In 2007, the last three foreign-owned horse slaughter plants operating in the U.S. were closed by state laws. Without the new federal law, however, horse slaughter plants could open in other states where such laws do not exist.

That is exactly the hope of Sen. Frank Kloucek, D-Scotland, and the idea behind a nonbinding resolution, passed by the South Dakota Senate late in the 2008 session, which opposes the federal efforts mentioned above.

Like Sen. Kloucek and the American Veterinary Medical Association, we think the anti-slaughter advocates are creating a bigger animal abuse problem than they are solving with the proposed federal ban. Kloucek's resolution says the ban puts horses at risk of abandonment and starvation.

Proponents of the federal ban have done nothing to address the real issue here: What to do with an estimated 100,000 horses relinquished by their owners each year that currently go to slaughter?

Suggestions that they all be sent to horse "rescue" facilities or humanely euthanized are naïve at best, absurd at worst.

The rescue of untold thousands of horses each year until natural death is financially unrealistic.

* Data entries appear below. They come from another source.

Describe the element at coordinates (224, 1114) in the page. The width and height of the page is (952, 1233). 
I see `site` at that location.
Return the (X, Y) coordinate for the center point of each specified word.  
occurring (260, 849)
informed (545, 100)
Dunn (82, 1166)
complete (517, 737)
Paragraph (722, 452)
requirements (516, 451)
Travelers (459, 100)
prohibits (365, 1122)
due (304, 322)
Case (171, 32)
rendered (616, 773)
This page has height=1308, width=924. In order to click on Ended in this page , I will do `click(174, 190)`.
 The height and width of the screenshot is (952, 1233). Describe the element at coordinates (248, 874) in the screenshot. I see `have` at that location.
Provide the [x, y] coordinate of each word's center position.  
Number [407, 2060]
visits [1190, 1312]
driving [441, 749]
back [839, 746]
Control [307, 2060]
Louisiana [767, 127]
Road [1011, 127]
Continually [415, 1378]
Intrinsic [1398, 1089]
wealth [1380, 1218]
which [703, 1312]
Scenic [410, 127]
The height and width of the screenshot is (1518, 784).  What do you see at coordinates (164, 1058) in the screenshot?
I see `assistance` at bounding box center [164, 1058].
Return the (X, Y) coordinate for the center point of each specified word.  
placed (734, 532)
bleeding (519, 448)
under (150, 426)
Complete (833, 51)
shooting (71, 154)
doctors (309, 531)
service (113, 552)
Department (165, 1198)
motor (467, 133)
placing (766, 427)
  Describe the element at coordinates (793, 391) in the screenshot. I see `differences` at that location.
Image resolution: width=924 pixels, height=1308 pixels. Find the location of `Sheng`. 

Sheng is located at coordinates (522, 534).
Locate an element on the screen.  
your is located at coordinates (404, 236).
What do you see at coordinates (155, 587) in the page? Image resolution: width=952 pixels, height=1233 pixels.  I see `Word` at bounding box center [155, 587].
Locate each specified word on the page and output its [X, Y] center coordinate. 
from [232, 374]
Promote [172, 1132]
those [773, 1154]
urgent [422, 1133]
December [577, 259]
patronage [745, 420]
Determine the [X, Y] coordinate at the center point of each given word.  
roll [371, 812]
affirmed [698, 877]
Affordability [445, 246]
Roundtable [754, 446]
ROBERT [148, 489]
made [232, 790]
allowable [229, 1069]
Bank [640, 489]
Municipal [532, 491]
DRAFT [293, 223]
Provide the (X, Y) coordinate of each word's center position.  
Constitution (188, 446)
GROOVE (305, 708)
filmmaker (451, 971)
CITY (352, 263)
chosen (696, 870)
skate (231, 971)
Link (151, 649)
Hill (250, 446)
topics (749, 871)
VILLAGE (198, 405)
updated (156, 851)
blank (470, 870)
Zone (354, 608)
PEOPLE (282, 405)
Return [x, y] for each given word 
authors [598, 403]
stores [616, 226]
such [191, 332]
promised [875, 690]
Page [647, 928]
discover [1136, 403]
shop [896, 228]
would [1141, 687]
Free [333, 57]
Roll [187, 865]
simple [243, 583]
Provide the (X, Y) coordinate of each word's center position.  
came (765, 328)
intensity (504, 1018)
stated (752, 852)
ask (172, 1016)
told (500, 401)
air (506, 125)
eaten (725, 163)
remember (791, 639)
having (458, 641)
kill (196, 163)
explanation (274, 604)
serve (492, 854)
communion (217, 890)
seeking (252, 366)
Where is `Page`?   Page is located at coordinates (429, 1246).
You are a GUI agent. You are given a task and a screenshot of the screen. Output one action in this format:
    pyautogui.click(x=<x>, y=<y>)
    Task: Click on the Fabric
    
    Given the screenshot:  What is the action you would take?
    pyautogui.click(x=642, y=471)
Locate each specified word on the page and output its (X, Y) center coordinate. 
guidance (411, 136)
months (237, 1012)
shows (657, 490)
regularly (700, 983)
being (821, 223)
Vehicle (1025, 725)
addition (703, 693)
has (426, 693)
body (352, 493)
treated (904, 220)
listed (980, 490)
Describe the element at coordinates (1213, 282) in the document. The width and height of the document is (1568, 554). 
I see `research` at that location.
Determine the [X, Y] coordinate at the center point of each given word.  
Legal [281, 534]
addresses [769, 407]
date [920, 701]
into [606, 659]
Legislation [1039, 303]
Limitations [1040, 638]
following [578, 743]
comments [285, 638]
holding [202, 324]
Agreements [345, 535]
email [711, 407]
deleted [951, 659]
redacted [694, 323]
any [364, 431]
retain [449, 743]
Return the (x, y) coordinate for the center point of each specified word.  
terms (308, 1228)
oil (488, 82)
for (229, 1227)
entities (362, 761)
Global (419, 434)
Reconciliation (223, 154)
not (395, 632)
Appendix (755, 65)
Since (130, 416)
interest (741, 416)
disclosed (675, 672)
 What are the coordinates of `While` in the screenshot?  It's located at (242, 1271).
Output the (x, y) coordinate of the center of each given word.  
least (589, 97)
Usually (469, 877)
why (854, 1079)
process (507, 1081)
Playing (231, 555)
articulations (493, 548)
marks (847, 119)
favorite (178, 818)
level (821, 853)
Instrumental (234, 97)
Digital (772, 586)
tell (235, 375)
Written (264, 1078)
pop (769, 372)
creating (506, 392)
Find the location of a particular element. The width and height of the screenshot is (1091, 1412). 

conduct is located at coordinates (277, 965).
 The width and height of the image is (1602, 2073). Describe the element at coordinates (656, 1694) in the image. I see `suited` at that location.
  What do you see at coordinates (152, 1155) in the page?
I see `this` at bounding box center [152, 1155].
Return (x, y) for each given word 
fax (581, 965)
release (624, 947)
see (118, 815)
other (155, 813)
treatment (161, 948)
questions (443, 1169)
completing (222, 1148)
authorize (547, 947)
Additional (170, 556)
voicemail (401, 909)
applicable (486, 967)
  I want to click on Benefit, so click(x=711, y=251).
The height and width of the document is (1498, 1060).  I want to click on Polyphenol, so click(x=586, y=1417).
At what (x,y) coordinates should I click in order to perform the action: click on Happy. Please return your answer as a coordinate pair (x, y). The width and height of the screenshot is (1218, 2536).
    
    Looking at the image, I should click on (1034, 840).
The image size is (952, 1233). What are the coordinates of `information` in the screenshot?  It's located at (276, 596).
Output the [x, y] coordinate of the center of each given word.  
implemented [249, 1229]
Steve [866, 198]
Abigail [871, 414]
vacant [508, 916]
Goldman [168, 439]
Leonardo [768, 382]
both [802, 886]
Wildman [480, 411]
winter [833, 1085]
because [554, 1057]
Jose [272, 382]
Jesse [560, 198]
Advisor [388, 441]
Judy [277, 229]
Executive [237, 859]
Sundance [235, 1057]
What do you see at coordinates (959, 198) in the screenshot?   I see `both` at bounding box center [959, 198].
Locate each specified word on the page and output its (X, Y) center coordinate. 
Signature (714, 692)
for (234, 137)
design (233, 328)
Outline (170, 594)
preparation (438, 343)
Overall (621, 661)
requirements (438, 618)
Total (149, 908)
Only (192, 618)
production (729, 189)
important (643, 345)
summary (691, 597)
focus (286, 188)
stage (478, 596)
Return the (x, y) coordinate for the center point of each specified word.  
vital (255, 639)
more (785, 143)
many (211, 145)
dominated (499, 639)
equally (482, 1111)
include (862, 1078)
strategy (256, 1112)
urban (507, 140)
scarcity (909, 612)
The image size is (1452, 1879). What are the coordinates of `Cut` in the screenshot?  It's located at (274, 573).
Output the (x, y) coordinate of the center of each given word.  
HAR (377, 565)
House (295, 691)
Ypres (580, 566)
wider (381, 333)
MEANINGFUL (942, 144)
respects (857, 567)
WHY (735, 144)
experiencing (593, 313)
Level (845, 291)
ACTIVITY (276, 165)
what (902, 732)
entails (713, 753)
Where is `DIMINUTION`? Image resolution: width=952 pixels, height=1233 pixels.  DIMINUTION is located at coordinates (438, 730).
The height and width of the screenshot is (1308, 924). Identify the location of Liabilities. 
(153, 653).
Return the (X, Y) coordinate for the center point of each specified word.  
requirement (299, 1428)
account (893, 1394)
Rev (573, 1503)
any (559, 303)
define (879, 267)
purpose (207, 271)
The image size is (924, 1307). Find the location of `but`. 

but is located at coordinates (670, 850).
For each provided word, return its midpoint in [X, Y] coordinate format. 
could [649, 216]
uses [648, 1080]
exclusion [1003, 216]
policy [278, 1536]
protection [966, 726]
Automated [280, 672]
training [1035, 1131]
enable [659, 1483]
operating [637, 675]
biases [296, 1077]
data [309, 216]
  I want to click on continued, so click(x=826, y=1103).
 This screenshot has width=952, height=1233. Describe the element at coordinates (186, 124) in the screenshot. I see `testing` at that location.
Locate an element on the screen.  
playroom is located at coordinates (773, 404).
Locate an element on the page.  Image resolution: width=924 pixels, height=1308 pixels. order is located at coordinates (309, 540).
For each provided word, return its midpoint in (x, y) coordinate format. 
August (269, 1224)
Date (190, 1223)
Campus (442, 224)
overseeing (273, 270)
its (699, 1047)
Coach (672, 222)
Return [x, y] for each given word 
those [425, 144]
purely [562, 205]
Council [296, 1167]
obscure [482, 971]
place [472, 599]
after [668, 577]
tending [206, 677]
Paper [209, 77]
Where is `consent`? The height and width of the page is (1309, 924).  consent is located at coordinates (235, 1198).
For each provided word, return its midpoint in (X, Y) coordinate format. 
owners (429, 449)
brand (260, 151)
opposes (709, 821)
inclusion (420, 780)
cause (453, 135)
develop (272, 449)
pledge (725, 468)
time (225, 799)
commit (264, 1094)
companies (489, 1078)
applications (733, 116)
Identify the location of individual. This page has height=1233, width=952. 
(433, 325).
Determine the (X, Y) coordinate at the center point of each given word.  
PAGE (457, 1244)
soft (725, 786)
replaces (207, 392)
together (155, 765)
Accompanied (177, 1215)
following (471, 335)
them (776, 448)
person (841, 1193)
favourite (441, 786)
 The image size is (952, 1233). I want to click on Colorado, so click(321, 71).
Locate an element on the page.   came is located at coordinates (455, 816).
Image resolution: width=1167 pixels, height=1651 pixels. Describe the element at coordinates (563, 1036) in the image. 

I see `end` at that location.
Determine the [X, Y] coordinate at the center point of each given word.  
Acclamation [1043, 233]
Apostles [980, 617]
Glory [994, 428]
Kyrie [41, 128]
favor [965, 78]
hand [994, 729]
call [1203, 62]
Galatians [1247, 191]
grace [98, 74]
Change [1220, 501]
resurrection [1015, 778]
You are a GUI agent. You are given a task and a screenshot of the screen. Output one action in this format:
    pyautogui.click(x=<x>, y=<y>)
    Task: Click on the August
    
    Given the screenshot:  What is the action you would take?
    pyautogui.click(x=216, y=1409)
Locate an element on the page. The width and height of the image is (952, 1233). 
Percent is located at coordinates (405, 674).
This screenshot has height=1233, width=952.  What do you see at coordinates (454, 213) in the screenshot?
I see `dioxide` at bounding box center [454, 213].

And the costs of euthanizing an animal that large can be $400 or more. Burying the carcass poses a larger environmental risk of biological and chemical contamination of ground water.

Additionally, slaughter opponents fail to recognize the supply-and-demand power of the marketplace.

Cultural chauvinism in dietary choices doesn't become any of us. Although we have no desire to eat horsemeat, we respect the fact that some people do. In Belgium, the price of horse flesh has hit an all-time high, perhaps in response to outbreaks of BSE, or mad cow disease, in Europe. So even a federal ban against transport likely won't keep many horses from crossing the border illegally.

Keeping horse slaughter legal and federally regulated here in America is a more humane option than the current situation.